[Stored data entries]

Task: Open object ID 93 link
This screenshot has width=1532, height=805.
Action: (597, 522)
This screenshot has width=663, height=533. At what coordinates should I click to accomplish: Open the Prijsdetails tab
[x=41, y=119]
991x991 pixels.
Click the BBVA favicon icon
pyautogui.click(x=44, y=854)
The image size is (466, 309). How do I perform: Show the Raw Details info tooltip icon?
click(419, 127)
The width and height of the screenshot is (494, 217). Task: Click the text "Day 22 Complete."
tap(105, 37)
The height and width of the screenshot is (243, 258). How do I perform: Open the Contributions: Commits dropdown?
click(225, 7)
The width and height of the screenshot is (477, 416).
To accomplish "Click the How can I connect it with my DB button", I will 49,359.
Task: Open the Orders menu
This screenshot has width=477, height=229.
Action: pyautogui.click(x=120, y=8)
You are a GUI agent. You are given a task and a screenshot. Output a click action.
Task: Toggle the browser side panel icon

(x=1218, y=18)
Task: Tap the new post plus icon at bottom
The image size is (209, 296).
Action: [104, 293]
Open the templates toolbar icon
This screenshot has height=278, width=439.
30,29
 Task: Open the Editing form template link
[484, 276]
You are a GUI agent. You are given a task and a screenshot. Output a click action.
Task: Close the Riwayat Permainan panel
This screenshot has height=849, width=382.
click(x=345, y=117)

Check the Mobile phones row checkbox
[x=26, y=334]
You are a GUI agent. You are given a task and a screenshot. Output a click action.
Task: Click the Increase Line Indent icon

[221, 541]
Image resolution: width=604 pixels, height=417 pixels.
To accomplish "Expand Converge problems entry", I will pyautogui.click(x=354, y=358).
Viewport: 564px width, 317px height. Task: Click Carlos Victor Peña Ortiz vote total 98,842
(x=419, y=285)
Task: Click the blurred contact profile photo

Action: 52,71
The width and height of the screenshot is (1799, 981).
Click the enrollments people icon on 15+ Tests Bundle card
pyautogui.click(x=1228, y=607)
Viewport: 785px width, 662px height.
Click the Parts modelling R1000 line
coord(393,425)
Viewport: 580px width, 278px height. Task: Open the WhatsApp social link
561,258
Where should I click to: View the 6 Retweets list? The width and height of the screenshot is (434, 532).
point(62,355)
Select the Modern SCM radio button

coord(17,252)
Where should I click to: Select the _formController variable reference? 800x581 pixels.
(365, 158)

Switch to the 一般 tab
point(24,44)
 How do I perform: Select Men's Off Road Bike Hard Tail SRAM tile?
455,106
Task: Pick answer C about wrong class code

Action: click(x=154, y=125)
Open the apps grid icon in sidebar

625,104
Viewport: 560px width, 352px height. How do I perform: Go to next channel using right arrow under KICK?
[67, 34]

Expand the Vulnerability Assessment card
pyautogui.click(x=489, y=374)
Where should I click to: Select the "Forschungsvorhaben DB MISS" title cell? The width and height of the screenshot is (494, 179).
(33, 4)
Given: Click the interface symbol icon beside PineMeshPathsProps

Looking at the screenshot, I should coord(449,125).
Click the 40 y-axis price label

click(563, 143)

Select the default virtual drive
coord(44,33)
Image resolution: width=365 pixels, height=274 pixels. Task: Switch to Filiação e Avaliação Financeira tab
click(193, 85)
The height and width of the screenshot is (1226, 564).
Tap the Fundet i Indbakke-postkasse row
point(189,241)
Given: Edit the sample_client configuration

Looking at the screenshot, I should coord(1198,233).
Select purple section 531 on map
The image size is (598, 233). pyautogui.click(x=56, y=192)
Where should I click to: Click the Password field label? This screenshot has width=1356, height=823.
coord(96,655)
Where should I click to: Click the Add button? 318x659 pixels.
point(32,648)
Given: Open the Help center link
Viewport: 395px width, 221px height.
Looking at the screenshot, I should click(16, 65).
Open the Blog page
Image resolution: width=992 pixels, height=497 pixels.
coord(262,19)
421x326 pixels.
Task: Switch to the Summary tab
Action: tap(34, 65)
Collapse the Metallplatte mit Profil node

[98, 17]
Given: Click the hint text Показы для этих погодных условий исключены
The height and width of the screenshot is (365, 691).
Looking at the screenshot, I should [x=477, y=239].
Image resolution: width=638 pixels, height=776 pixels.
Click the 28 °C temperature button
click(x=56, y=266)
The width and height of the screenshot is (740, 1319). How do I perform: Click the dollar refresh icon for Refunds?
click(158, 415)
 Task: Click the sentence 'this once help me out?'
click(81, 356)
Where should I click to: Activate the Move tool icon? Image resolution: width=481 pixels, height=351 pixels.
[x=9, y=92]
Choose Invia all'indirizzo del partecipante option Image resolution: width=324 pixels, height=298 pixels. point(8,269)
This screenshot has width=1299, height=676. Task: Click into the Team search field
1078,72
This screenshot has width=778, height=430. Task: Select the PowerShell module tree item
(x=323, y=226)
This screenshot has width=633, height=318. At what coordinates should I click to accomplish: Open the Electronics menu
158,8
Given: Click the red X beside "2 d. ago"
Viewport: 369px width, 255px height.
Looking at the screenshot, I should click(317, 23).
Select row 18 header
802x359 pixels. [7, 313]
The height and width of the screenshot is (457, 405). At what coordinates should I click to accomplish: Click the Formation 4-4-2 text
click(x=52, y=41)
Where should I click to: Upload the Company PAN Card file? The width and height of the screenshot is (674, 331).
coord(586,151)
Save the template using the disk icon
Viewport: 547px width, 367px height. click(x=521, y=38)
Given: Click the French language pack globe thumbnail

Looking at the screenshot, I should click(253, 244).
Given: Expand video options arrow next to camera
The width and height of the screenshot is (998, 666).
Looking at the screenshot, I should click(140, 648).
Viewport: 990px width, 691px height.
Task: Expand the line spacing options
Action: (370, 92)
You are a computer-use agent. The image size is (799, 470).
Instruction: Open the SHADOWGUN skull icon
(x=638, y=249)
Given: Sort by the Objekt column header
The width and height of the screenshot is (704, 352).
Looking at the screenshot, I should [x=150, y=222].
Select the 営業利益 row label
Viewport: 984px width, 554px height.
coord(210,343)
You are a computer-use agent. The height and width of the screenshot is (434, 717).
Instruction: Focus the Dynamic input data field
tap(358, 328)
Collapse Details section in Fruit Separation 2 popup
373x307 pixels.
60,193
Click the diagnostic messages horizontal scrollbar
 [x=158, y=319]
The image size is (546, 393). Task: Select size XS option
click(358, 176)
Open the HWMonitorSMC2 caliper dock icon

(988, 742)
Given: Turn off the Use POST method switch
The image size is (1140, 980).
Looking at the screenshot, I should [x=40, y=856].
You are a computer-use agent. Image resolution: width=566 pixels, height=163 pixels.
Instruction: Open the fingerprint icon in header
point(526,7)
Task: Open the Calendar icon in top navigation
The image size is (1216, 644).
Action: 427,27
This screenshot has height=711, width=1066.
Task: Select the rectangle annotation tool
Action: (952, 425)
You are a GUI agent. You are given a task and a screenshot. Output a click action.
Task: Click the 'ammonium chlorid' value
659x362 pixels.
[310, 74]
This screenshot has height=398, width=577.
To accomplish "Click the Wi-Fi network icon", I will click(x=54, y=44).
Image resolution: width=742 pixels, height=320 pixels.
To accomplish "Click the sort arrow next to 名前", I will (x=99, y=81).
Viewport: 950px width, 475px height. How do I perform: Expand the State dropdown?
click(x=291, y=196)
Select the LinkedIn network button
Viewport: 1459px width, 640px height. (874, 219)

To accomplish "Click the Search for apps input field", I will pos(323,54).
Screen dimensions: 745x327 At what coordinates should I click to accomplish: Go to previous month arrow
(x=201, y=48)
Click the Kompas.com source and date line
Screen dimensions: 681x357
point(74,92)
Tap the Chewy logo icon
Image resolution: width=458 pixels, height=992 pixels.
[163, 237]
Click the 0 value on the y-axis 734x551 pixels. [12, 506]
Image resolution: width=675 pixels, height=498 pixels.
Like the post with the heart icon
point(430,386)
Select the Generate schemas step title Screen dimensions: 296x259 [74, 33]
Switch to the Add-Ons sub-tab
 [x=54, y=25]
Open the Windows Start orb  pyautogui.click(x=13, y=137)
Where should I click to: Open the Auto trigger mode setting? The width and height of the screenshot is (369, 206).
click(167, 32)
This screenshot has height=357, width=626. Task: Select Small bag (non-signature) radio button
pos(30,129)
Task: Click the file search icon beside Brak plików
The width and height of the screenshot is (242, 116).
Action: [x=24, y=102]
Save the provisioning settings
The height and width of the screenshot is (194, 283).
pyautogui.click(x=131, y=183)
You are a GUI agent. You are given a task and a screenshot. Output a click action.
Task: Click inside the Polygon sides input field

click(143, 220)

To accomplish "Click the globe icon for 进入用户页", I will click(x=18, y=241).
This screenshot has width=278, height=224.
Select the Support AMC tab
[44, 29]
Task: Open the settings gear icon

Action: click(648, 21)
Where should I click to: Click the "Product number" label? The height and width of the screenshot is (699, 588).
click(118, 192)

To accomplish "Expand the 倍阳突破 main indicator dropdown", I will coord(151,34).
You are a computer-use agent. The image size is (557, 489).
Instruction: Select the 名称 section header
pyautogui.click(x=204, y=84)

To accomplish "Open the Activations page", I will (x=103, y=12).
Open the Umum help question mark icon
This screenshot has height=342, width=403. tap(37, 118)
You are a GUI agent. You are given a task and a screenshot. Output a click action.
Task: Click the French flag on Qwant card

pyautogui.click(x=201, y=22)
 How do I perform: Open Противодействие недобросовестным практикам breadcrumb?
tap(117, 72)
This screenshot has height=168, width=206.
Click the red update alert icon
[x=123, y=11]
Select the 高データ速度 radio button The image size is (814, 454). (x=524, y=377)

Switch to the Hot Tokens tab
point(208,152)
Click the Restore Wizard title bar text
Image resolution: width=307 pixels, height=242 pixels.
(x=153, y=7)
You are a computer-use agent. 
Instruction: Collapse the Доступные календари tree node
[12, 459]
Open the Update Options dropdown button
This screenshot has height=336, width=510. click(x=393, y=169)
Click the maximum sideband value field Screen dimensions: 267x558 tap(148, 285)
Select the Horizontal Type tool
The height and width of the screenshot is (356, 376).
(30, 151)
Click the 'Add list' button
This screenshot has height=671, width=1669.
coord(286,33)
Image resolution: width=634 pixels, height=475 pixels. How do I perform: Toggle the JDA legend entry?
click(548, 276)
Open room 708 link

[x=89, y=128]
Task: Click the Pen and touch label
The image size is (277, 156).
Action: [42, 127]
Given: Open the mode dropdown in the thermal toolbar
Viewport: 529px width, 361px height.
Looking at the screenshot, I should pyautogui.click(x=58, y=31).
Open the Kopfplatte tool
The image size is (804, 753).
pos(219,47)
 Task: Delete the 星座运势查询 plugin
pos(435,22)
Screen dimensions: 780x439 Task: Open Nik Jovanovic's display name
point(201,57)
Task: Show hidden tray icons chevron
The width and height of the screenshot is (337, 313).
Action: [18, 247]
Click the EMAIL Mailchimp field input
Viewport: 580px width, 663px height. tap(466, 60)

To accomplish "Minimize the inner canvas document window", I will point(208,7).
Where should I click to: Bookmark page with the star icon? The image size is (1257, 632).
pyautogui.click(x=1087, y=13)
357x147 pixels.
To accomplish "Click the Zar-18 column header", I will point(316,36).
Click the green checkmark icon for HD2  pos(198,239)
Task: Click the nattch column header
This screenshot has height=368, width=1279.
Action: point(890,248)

[Brief] When the line with "Click the BBVA favicon icon" is reached in the data above, begin copying, and stop after the line with "Viewport: 785px width, 662px height."; copy each line exactly, both ends included.

[Expected answer]
Click the BBVA favicon icon
pyautogui.click(x=44, y=854)
The image size is (466, 309). How do I perform: Show the Raw Details info tooltip icon?
click(419, 127)
The width and height of the screenshot is (494, 217). Task: Click the text "Day 22 Complete."
tap(105, 37)
The height and width of the screenshot is (243, 258). How do I perform: Open the Contributions: Commits dropdown?
click(225, 7)
The width and height of the screenshot is (477, 416).
To accomplish "Click the How can I connect it with my DB button", I will 49,359.
Task: Open the Orders menu
This screenshot has width=477, height=229.
Action: pyautogui.click(x=120, y=8)
You are a GUI agent. You are given a task and a screenshot. Output a click action.
Task: Toggle the browser side panel icon

(x=1218, y=18)
Task: Tap the new post plus icon at bottom
The image size is (209, 296).
Action: [104, 293]
Open the templates toolbar icon
This screenshot has height=278, width=439.
30,29
 Task: Open the Editing form template link
[484, 276]
You are a GUI agent. You are given a task and a screenshot. Output a click action.
Task: Close the Riwayat Permainan panel
This screenshot has height=849, width=382.
click(x=345, y=117)

Check the Mobile phones row checkbox
[x=26, y=334]
You are a GUI agent. You are given a task and a screenshot. Output a click action.
Task: Click the Increase Line Indent icon

[221, 541]
Image resolution: width=604 pixels, height=417 pixels.
To accomplish "Expand Converge problems entry", I will pyautogui.click(x=354, y=358).
Viewport: 564px width, 317px height. Task: Click Carlos Victor Peña Ortiz vote total 98,842
(x=419, y=285)
Task: Click the blurred contact profile photo

Action: 52,71
The width and height of the screenshot is (1799, 981).
Click the enrollments people icon on 15+ Tests Bundle card
pyautogui.click(x=1228, y=607)
Viewport: 785px width, 662px height.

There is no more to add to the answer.